I believe I first started using the Spring Framework in early
2005, and thought it was a wonderful idea and a well-done
implementation. The 90K core was always a big selling point. I then
proceeded to engineer all of my new applications with it, and most are
still running years later.
However, I'm not sure I'll be using Spring again.
Size Matters. The 3.2.2 release of Spring contains 26M of
Jars. Even the core jar is no longer 90K, but now about a meg in
size. However, the actual size isn't as much of a concern as the
complexity added over the years. Spring is now a huge beast that
does much more than just dependency injection, and it is harder
to use just the core without the entire eco-system. Note: I do
like many of Spring's component libraries, like
RestTemplate†† Did you hear the kids over at Apache replaced the old, stand-by, HTTPClient, with the new HTTP Components? .
Complex MVC. After using convention over configuration
frameworks like Grails, using Spring's web application framework
brings back nightmares of typing all day and night just to get a
hello world application running. I have found large applications
written in it difficult to maintain.
Difficult to Test or Difficult to Follow. The Spring
liberation was with its dependency injection as an alternative to
the J2EE bean wiring system, which made it possible to test
everything. Seemed like a great idea until your XML configuration
file grew to a megabyte in size and contained huge amounts of
untestable business logic. The answer from the
Guice Community and eventually Spring 3 was to use
annotations. Improvement? Eh. Let me explain my lack-luster
feeling:
Originally, Class A that needed to call code in Class B would call it
directly with a method call. With DI, you create an interface that A
now depends on, and you can now give A a reference to an instance of B
in two ways:
Autowired. Looks for matching interfaces, and if it only
finds a single option, it automatically connects them. This is
generally discouraged (even those
both sides have advocates).
Explicite. An annotation to A can specify what Class B
reference it should get. At the Java level, there is no
dependency between the classes, and during a unit test, a mock
can easily be passed. This is good, but IDEs are now useless
for following the chain of code without actually starting up a
debugging session.
A better idea that seems to be catching fire is to
wire up the dependencies with some glue code that can be tested
for its interaction.

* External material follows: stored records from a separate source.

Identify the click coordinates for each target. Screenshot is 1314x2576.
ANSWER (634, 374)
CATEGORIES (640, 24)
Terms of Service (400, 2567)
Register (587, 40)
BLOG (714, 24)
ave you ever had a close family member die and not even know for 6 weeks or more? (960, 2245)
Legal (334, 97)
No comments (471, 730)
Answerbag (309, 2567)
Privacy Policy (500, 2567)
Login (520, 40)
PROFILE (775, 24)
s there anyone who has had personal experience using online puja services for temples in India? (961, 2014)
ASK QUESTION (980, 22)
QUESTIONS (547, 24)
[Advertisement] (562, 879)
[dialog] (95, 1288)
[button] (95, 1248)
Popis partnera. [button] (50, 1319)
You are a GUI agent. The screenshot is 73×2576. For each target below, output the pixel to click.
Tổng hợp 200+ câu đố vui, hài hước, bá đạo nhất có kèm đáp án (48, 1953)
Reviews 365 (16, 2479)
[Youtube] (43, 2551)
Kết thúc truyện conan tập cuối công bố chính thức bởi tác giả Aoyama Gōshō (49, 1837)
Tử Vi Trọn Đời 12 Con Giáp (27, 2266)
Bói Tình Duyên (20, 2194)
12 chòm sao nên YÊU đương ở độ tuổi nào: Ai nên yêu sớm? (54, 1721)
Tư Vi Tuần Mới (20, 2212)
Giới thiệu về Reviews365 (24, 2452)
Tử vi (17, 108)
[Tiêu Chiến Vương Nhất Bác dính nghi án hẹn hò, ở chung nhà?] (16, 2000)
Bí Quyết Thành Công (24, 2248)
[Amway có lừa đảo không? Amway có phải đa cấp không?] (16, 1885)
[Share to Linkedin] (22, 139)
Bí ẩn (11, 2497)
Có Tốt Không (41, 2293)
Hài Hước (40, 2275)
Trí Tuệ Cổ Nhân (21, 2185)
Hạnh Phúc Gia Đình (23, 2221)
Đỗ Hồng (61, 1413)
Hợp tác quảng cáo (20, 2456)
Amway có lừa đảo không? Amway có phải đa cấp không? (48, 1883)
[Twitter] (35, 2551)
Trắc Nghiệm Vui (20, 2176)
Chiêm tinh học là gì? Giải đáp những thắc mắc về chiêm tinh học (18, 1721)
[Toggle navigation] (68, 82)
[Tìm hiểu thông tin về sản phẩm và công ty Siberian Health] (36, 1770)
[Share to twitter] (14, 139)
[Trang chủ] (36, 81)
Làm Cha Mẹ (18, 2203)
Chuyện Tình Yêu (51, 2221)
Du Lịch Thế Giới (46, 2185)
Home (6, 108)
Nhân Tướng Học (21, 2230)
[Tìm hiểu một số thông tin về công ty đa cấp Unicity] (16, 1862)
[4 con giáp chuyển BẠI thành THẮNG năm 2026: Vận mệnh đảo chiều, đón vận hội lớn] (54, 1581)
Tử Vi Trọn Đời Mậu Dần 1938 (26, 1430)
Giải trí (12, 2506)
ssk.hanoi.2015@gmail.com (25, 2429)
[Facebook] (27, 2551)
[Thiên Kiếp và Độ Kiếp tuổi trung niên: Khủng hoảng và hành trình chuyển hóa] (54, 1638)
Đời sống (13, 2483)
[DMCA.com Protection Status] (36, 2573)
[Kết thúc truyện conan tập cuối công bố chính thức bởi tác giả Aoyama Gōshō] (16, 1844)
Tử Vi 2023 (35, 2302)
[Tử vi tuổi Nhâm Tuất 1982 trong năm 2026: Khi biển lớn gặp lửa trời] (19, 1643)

Essentially this takes the concepts in Spring's
original XML file, but uses either Java code or some JVM scripting
language like Groovy or Clojure to stitch the beans together.
One thing that seems important to me is code organization. Frameworks
that support convention over configuration and build tools like
Maven encourage a standard placement of code that is obvious to
maintainers arriving late to the party. Sure, it isn't a panacea
(especially when designing REST applications), Spring MVCs
approach to code location and structure is plain awful.
Better option? Perhaps using the code structure given by using the
Dropwizard project with the lighter-weight Guice DI (see
this project for how these two can be combined keeping in mind
that we can combine Dropwizard and Spring as well).